Before I leave this, and post it, I want to add, I'd read an article in Writer's Digest written by an agent who had an assortment of examples of "bad" query letters. Some were pretty wild, and I could see why no one would even consider them, let alone send them anything but a rejection. But my favorite was from some writer who more or less sounded like me--things I'd only put into my personal journal, and no where else. They basically couldn't understand why, after having countless essays and poems published, they couldn't make money as a writer (I had to presume getting a book published, and my heart went out to them immediately). They asked if it was because of no contacts, or they didn't go to Harvard, or if they were too old. But the last line was a killer.
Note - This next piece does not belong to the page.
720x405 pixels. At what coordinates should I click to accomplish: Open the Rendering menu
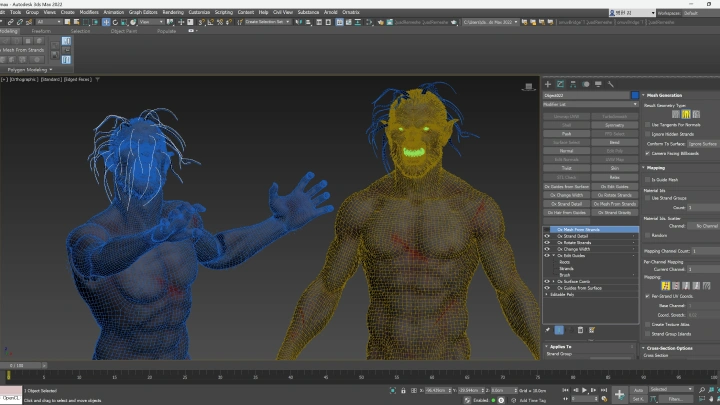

I loved it. "Is it my breath?" they said.

(Yes, my dear, your breath is so bad, it was carried on the very piece of paper you sent through the mail.)

And then they asked, "Am I cursed?"

Well, of course you are! Just as I am. For some reason we writers have the writing bug, and the only thing that makes us happy is to write. We can happily sit and write and never let anyone but our friends and families see any of it, and never go through the pain, misery and self-abuse we go through with every rejection we get. This is our lot in life. But some of us just want to have recognition, and if it works out, you might have a nice little income for the rest of your life. Those are the lucky ones. The ones who some how, some way knew exactly how to word their query letters (and don't waste your money on books that tell you how to do it, I've got several of them, and they didn't work for me).

As I close this little chapter I want you to look at those happy, smiling faces of authors on the back of their books--they are the lucky ones. Just remember that, my bad-breathed friends.